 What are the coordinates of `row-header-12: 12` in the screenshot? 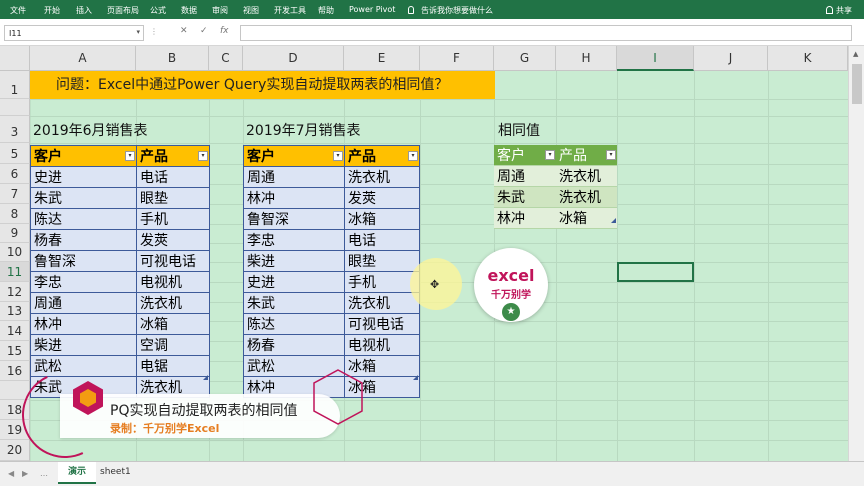 It's located at (15, 292).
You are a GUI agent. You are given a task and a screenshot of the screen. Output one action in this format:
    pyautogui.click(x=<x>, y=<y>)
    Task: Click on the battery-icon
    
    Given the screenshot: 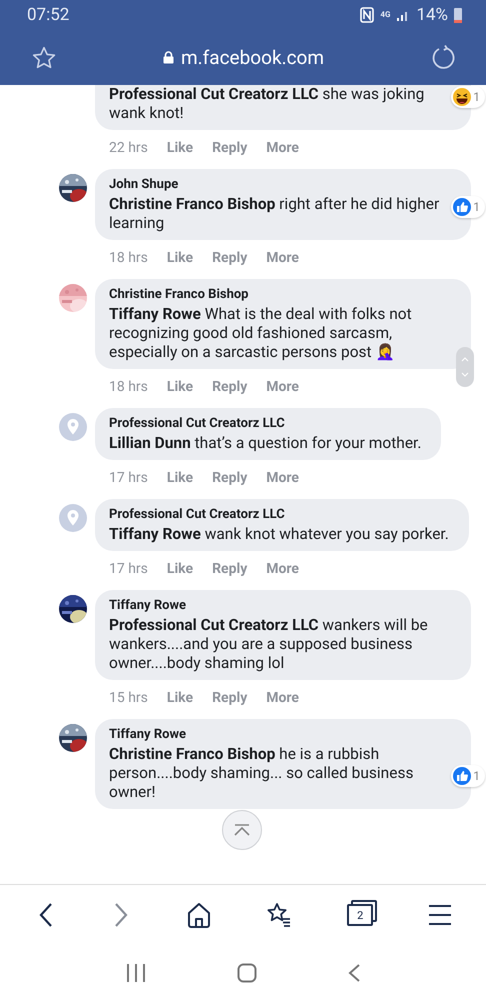 What is the action you would take?
    pyautogui.click(x=458, y=15)
    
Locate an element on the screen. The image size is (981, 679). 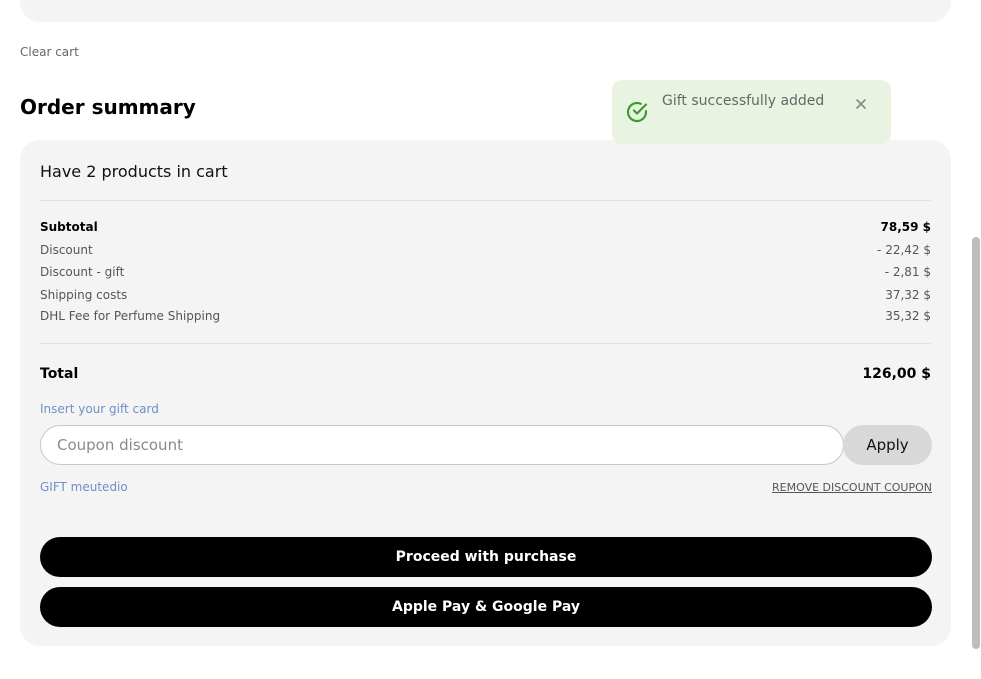
proceed-button: Proceed with purchase is located at coordinates (486, 557).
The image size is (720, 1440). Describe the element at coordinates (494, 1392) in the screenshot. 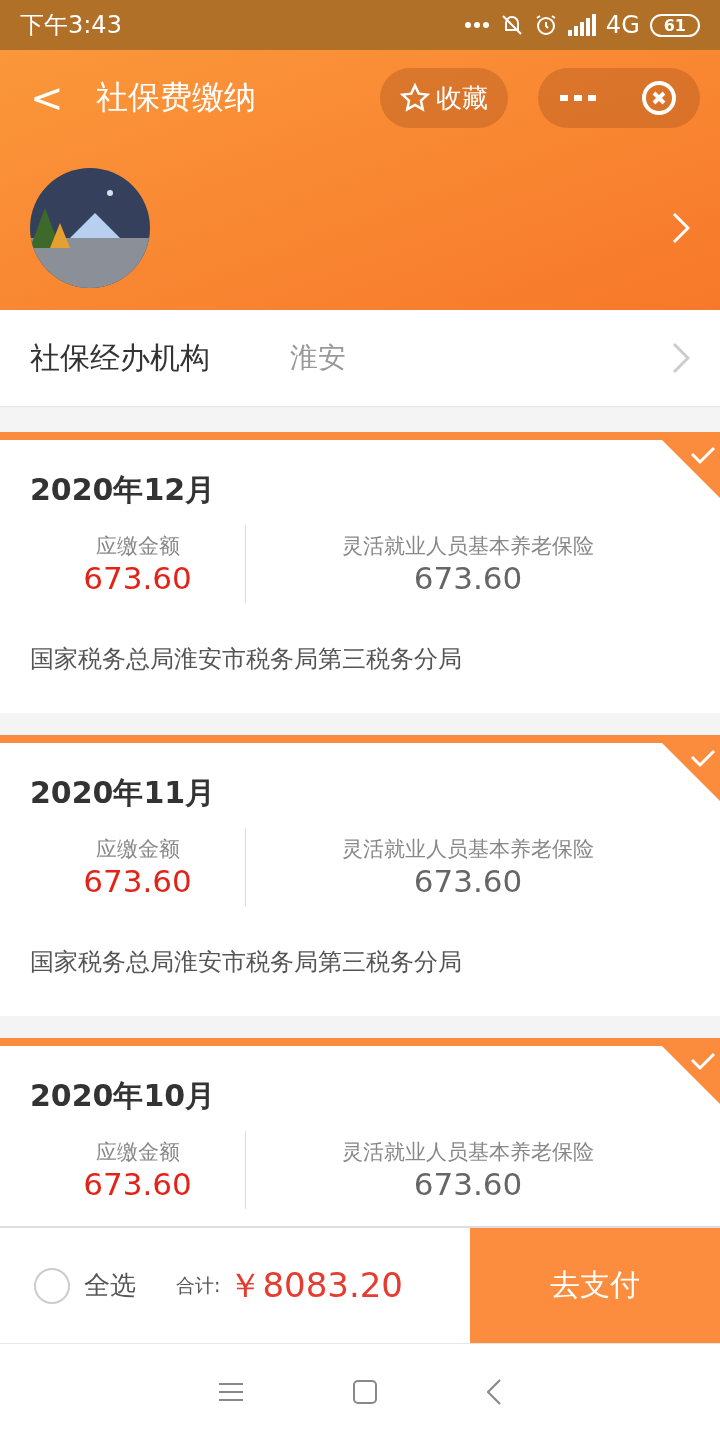

I see `back-icon` at that location.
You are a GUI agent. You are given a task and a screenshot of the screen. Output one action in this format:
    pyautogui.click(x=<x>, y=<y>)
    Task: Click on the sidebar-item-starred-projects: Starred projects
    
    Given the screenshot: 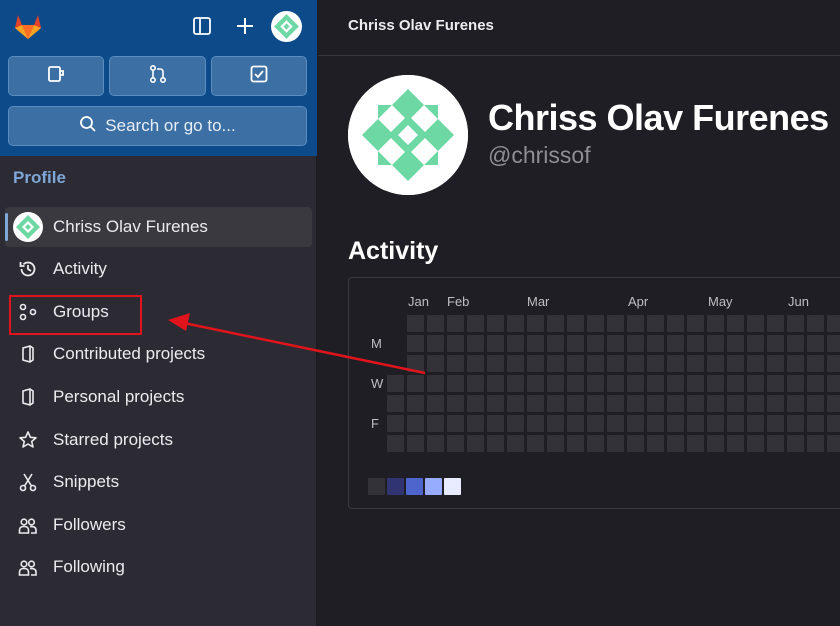 What is the action you would take?
    pyautogui.click(x=158, y=440)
────────────────────────────────────────
Assignment: Locate every line above that contains the string "pyautogui", and copy each one in full. Case counts.

Response to the exercise:
    pyautogui.click(x=<x>, y=<y>)
    pyautogui.click(x=458, y=15)
    pyautogui.click(x=<x>, y=<y>)
    pyautogui.click(x=158, y=440)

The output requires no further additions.